On Christmas Eve 1900, 17 year old Dora Mae Langley married 28 year old widower Benjamin Franklin Franz. Dora Mae was the daughter of "H.C." (Henry Cornelius), and Fanny Newton Langley, prosperous farmers in New Bloomfield, Missouri. Ben was the daughter of William and Schletta Morse Franz, refugee emigrants from "Germany" (a country in the making) living in O'Fallon, Missouri. Ben worked for the Atcheson, Topica & Santa Fe Railroad. They came from very differant backgrounds. Her father had served in the Confederate Army, his in the Union. She a farmer's daughter, he a city man with a young son, Willie, from his first marriage.
They had three children.
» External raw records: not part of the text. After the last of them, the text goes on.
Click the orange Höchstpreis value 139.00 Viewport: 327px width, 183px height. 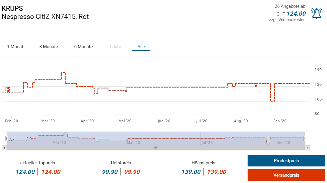coord(217,172)
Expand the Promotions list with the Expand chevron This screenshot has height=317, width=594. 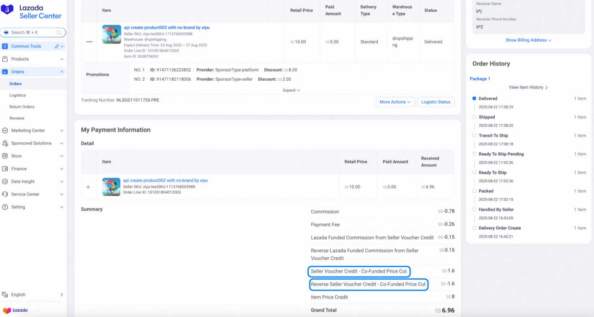(291, 90)

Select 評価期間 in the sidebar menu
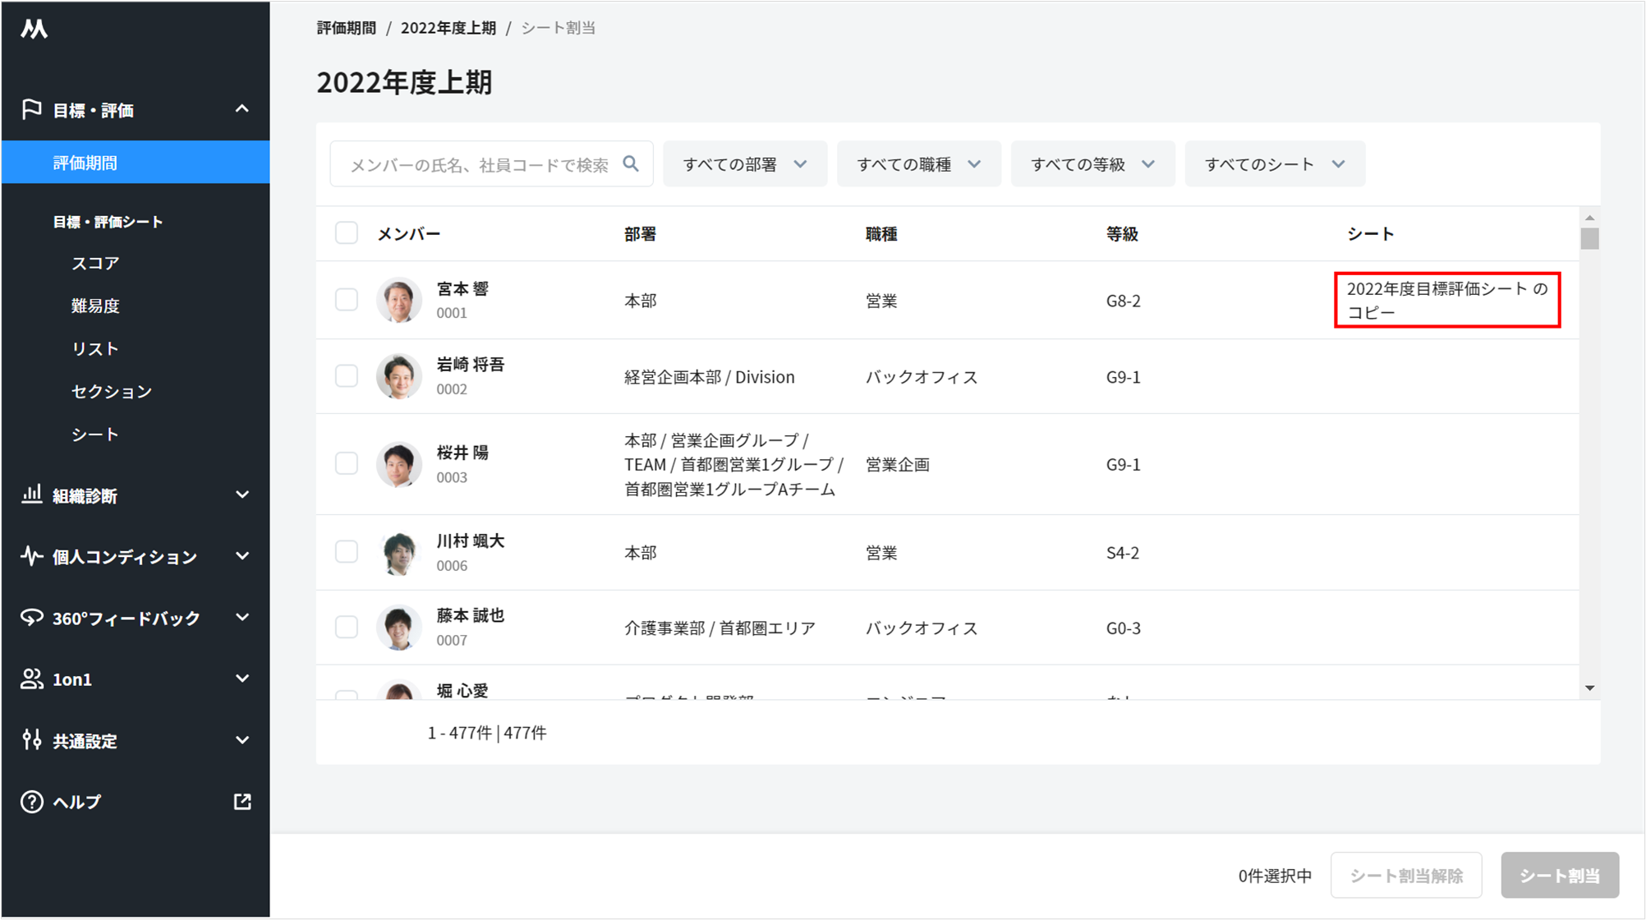(x=85, y=163)
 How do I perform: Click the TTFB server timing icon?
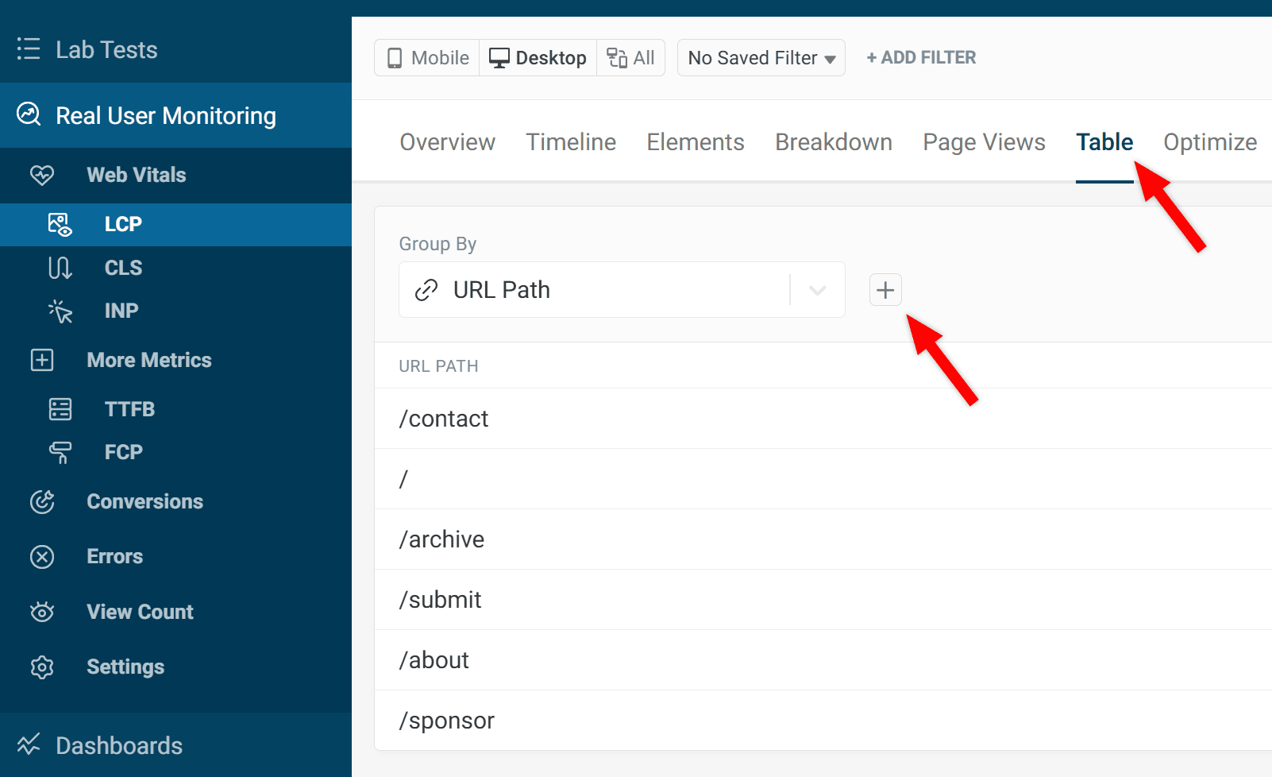coord(60,408)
Their first child, Georgia Lorraine, died as a toddler. Their second child, Gerald Allen, and my mother, Dorothy Juanita. All three children were born on the Kiowa Indian Reservation in Oklahoma where Ben was working as a railroad station master.
I wish I could say that Ben and Dora were deleriously happy. I can't. I wish I could say their marriage was happy. It wasn't. But I like to think that there was a time when they loved each other, when the hopes of a new marriage, a new life and a new century lay brightly before them. A time before bitterness and recriminations poisined their relationship. Ben died just four months before their 50th Wedding Anniversary. Dora Mae died nine years later.
I wish I had a great message to go with their story. I don't. Perhaps as you read this your heart will speak to you of love and hope or of dreams gone awry. If it does, please share them with me.
May this Christmas find you full of joy and hope and peace!